Pero lo más fundamental era que toda la fuerza del discurso de Jesús
estaba estrictamente vinculada a que era el Hijo de Dios, a que era el Mesías,
a que Dios era su Padre y el Padre de cada uno de los seres humanos: un Padre
maravilloso, entrañable, que aceptaba de nuevo al Hijo Pródigo, que buscaba a
la oveja perdida, que hacía llover sobre buenos y malos…
Entonces la convicción de que el Reino era posible y que valía la
pena dar la vida por él, surgía de que el sustrato que sostenía el Reino era el
Hijo de Dios, el Mesías. De ahí que ni por asomo, podía entrar en sus
mentalidades la muerte de su Maestro. Le pasaría algo parecido a Elías; que
subiría al Cielo en un carro de fuego y desde allá seguiría acompañando la
implantación del Reino. A saber lo que ellos se habrían imaginado…
De ahí que ver a Jesús dominado por las fuerzas del mal que Él
mismo había criticado, frente a las que se le vía como muy superior a ellas, y
ser llevado a la muerte “y muerte en cruz”, era justo impensable; imposible de
creer y menos de aceptar. Incluso para judíos y paganos que estaban en la
crucifixión les resultaba un tanto contradictorio que alguien que hubiera
resucitado a muertos, que hubiera curado incluso a leprosos –los incurables- o
al que los mismos demonios se le sometieran, pudiera ser destruido.

» **DATOS PROPORCIONADOS**
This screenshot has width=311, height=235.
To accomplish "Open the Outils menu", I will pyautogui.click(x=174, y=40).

» **INSTRUCCIONES DE TRABAJO**
**a.** Según el pasaje seleccionado, ¿qué se pensaba que le ocurriría a Jesús, de modo parecido a Elías?
**b.** Prolongue el pasaje sobre la muerte de Jesús a partir de su última oración.

» **RESPUESTAS POR TAREA**
**a.** Que subiría al Cielo en un carro de fuego y desde allá seguiría acompañando la implantación del Reino.

**b.**
La conclusión de todo esto para los apóstoles, era que el sueño se
les había estrellado en mil pedazos. Los de Emaús lo expresan: “creíamos que Él
sería el liberador de Israel”. También Jesús de alguna manera lo había anticipado:
“Muerto el pastor se dispersarán las ovejas”; y así fue como pasó.
Nadie del grupo quiso tomar el liderazgo de Jesús y comenzar a
organizar la resistencia, la lucha; a nadie se le ocurrió que el Reino podría
continuar; que valía le pena seguir. La muerte de Jesús, mató también la vida
que Él mismo había suscitado en el corazón de sus discípulos.
Ni Reino ni Jesús: todo había quedado asesinado, destruido en la
Cruz, como quedó su mismo cuerpo.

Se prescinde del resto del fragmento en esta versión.